The house on Capitol Hill that I lived in had been robbed for a third time in one year.  A couple of months before, I had been mugged after parking my car two blocks from the Supreme Court.  Crime was endemic in Washington at the time.  I was almost 25 and having been raised in Texas had been around guns but had never been taught to use them.  I remember my father cleaning his rifle at the height of the Cuban missile crisis when no one discounted war with the Soviets, and I remember the jackrabbits and deer he used to bring home to feed his family at times.  Nothing on earth beats venison tamales.  And so, I had never been opposed to guns and given the rising threat to my personal safety from the near-useless D.C. government, I thought it was time to inquire about getting a gun.  So I called a friend in Virginia who was a gun enthusiast.

And so he came over the following Saturday morning.  I told him I wanted to learn how to fire a gun and maybe get one, and so it was determined we would go to his shooting range later that week to start the process.  But as he talked I saw him get more and more excited.  There seemed to be something else at work in his personality, in his identity.  He began to talk in a way that made me realize that for some people guns are more than, well, just guns.  I remember to this day the relish with which he said, “Yeah, they make you feel so powerful.  It’s a rush.  All that power.”  I italicize that word not to take literary license.  It was he who emphasized the word by bringing his hands up to his chest as if holding something of greater value than himself.  The image of Adolf Hitler gathering his arms to his chest while speaking in near ecstasy to a bunch of fanatics comes to mind. I did not keep the appointment.  The rapture in his voice makes me nervous to this day but it also provides me with what for me is an insight to the current lunacy.

In the reports after Columbine, Virginia Tech, Aurora and Sandy Hook, speculation suggests that the exercise of power was at the core of what motivates young men of similar psychological makeup to embark on such violence that almost always includes their own destruction.  What an amazing moment if we as a society are producing individuals who feel such powerlessness as to trigger such madness.  Are they just the extreme of any of us who sometimes futilely battle insurance companies and banks and government and cable companies and oil and gas companies and drug gangs?

Have we reached a point when personal rage is refracted routinely into personal identity?  But my father was not a gun nut.  He would have defended us if the Russians had parachuted into West Texas.  And if he were still alive today and his family needed food, well, a deer in the Texas Hill Country would not be safe.  I doubt my father every savored the idea of power rushing from his rifle.

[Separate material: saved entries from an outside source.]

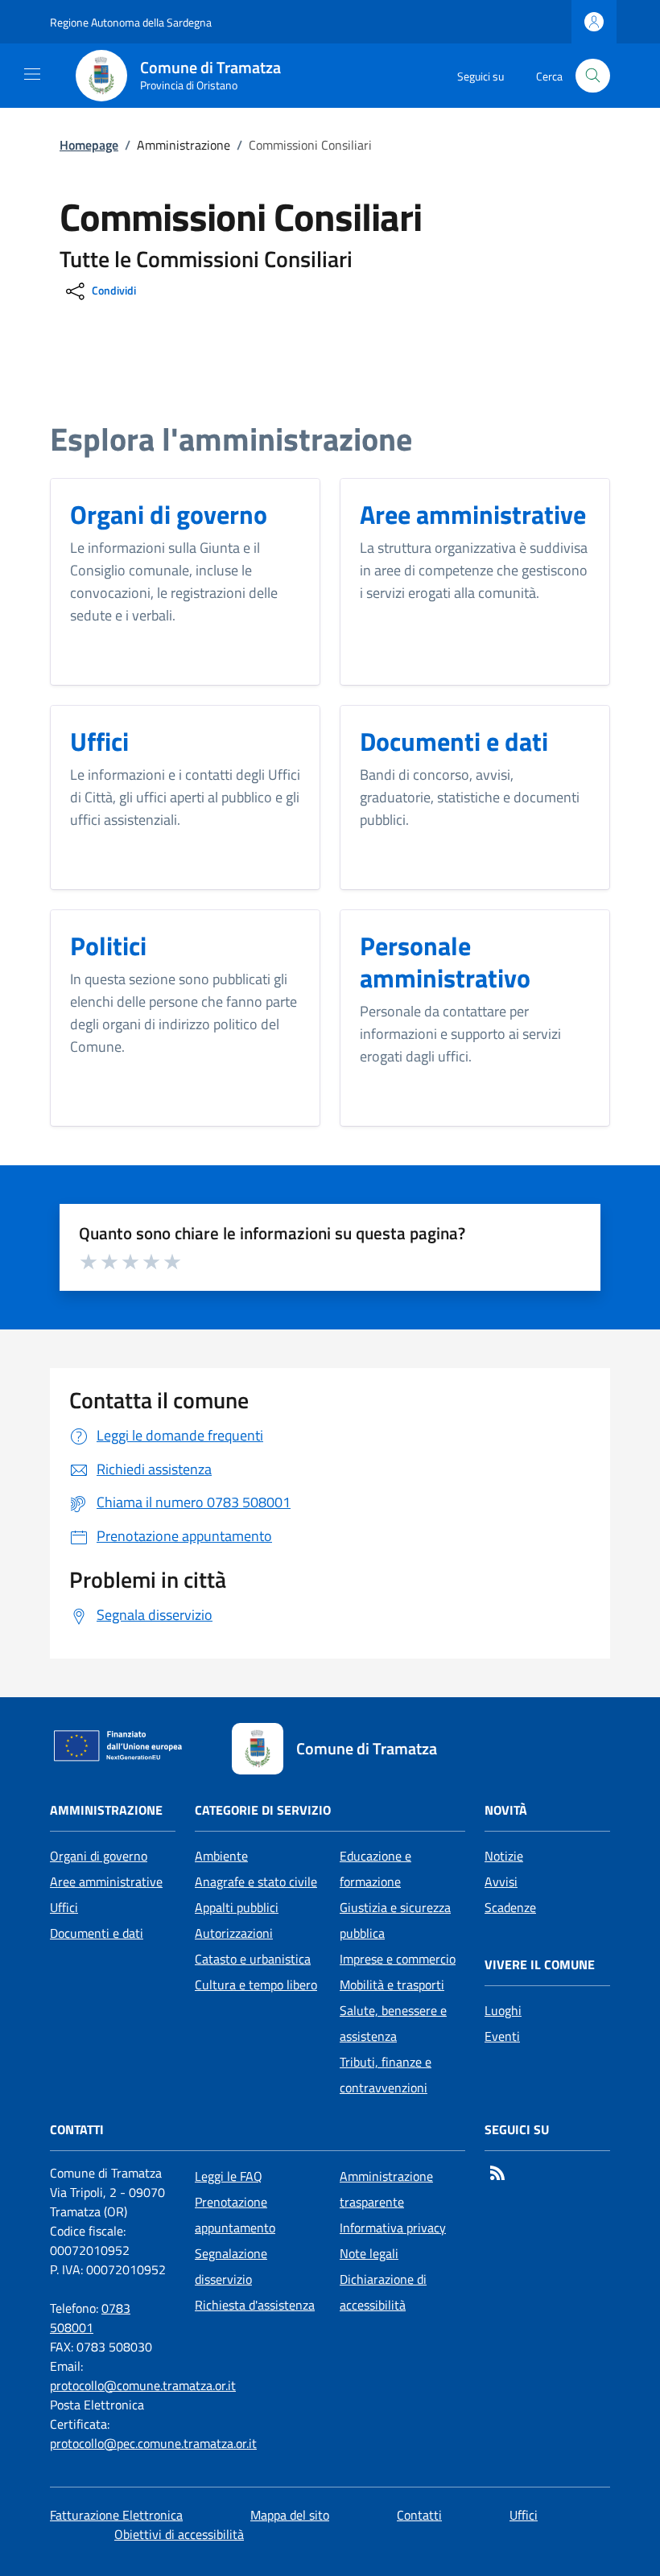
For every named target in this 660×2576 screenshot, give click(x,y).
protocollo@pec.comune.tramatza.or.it (153, 2443)
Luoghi (503, 2010)
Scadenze (510, 1907)
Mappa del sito (289, 2514)
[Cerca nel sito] (592, 76)
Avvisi (501, 1881)
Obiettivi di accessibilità (179, 2534)
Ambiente (221, 1855)
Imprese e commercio (398, 1958)
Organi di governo (98, 1855)
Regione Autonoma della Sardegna (131, 22)
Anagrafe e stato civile (256, 1881)
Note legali (369, 2253)
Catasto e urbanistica (253, 1958)
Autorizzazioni (234, 1933)
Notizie (504, 1855)
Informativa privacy (393, 2227)
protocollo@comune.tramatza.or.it (143, 2385)
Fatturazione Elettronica (116, 2514)
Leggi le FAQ (228, 2176)
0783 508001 (90, 2317)
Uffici (64, 1907)
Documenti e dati (96, 1933)
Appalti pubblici (236, 1907)
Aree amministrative (106, 1881)
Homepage (89, 145)
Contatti (419, 2514)
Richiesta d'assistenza (255, 2304)
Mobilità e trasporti (392, 1984)
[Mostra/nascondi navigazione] (32, 74)
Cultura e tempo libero (256, 1984)
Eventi (502, 2036)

All of this is about something else.  Something is afoot not valid years ago.  To me, the difference is the wave of violence in movies, television and music that has permeated all of life.  Exposure to violence is synonymous with the increase of massacres in other countries as well.  It is not an American phenomenon.  It is about the need to satisfy helplessness through a sudden lunge for power even at the cost of self.  We have too many guns amidst too many young men not connected to life but to violence.

We do not have to reassess the meaning of the Second nor the First Amendment.  The purveyors of violence and irresponsible gun owners must reassess the impact of their vice and their personal shortcomings on the rest of us, including the children.

The gun lobby is not all wrong; neither is the other side, of which I count myself a member.  We must transcend absolutist thinking.

We all have to come out from under the shadows.

Jesse Treviño is the former editorial page editor of The Austin American-Statesman.